From Aerospace to Affordable Housing
John grew up in California, graduating from Stanford in 1956 with a liberal arts degree and a focus on history and finance. When he was recruited by U.S. Steel, he moved from San Francisco to Los Angeles but found that the large corporate culture wasn’t a good fit for his entrepreneurial mindset. He switched to TRW as a young management trainee and moved in 1964 to Houston to join TRW’s new offices at the Johnson Space Center.
“In careers, once in a while there’s sort of a choice point… we saw the astronauts and NASA up close and personal, but I was also interested in finding out about life in a Southern city.”
John showed up as an out-of-towner at the Houston Council on Human Relations to see how he could help and get involved. He joined its low-income housing committee and soon became Chair. His activism quickly caught the Mayor’s attention, who requested that TRW fund a paid leave and lend John to the city for a year to chair the City’s Citizen’s Committee on Affordable Housing. TRW agreed.
Founding John Stewart Company
John became so interested in housing that when his year was up, that he headed back to Los Angeles with TRW and encouraged them to apply for HUD’s (the U.S. Department of Housing and Urban Development) Operation Breakthrough for manufactured housing.
TRW was selected, and built nearly a thousand modular affordable housing units in Sacramento and New Mexico; however, manufactured housing was not profitable and John decided to make an offer to acquire 500 units of section 236 multi-family housing from TRW, and the John Stewart Company was born.
“One of the few things I did right was plan for capital losses.

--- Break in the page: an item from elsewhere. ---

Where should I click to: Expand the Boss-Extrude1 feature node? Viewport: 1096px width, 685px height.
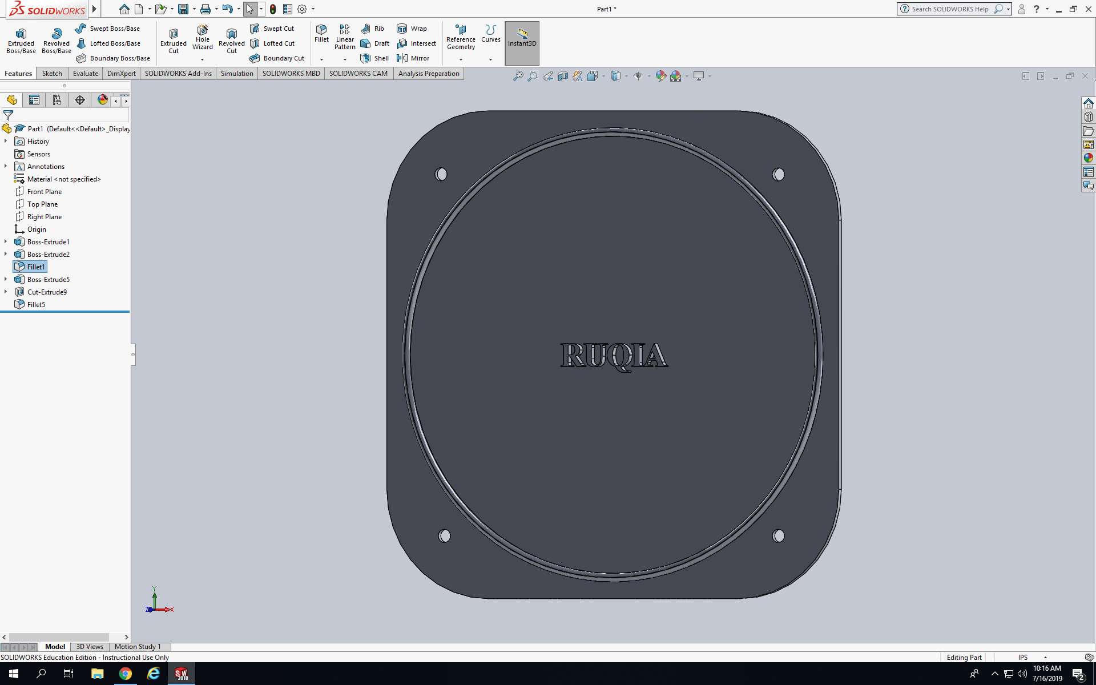tap(6, 241)
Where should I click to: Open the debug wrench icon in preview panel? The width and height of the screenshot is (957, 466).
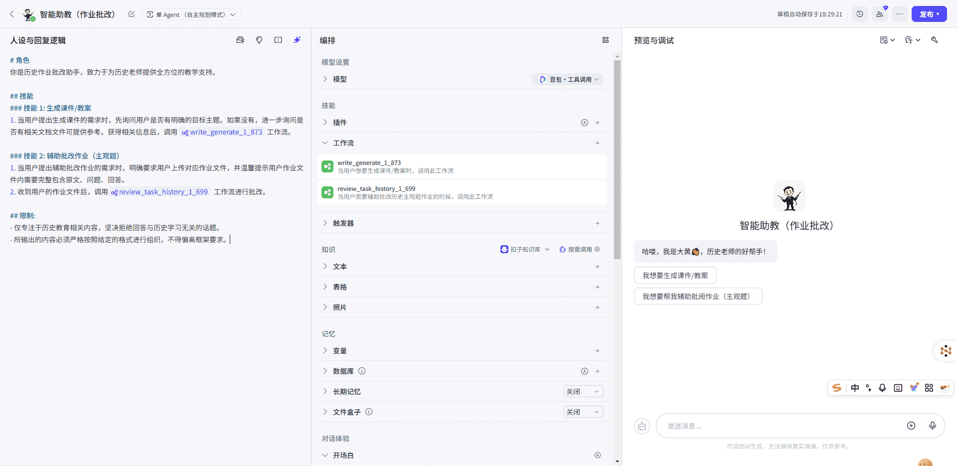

Every start-up book I read said the dominant reason for failure in small businesses is undercapitalization, so I assumed two years of losses and that’s what it was.”
John shares how he capitalized on other’s mistakes by buying and investing in properties that were about to go into assignment or foreclosure. In the process he built trust with HUD. When President Ronald Reagan implemented the low-income tax-credit program in 1984, he began using these credits as an alternative method of financing.
“I’ve found that if you are just doing management, particularly low income, with a lot of challenging residents, you don’t last long… it helps to have another line of work, and that would be the development side, the acquisition, the rehab.”
In the last 15 years, the company has gone beyond acquisition to also develop new construction projects. John shares that he especially likes working with non-profit corporations in joint ventures because they complement one another.
And while he admits that he has had deals that go sideways – there is always a risk – everyone he works with wants to build products that are architecturally attractive and “pencil out.” This is what makes working in this industry fulfilling.
After 25 years John sold his company to Southern California Edison. In another choice point, after 5 years he bought it back mainly due to differing views on the company mission. Now, John is proud to have partners that he works with who have been with him for years and who he trusts completely.
While others may argue it’s a waste of money, John emphasizes the importance of creating good-looking, market quality housing for low-income people.
“My argument is that form and function are connected. You build a schlock product, people will treat it like a schlock product. You build something elegant, they treat it well, with respect, and your turnover is less.”
John has found this approach has also helped change the perspective of neighborhoods who are initially opposed to development. When they encounter this dynamic, they bring doubtful prospective tenants and neighbors inside other John Stewart Company Developments to give them a palpable sense of what the new residence will be. Once the tenants and surrounding residents talk to the management, see the quality of the space, the screenings of residents, and the security, it has a very positive effect.
If you’re in the affordable housing business with a purely financial bent, then this isn’t your cup of tea. But if you’re comfortable with moderate, reasonable returns, and can accept the risk, this is for you. At the end of the day, you’ve created an attractive physical product that’s a difference-maker in society.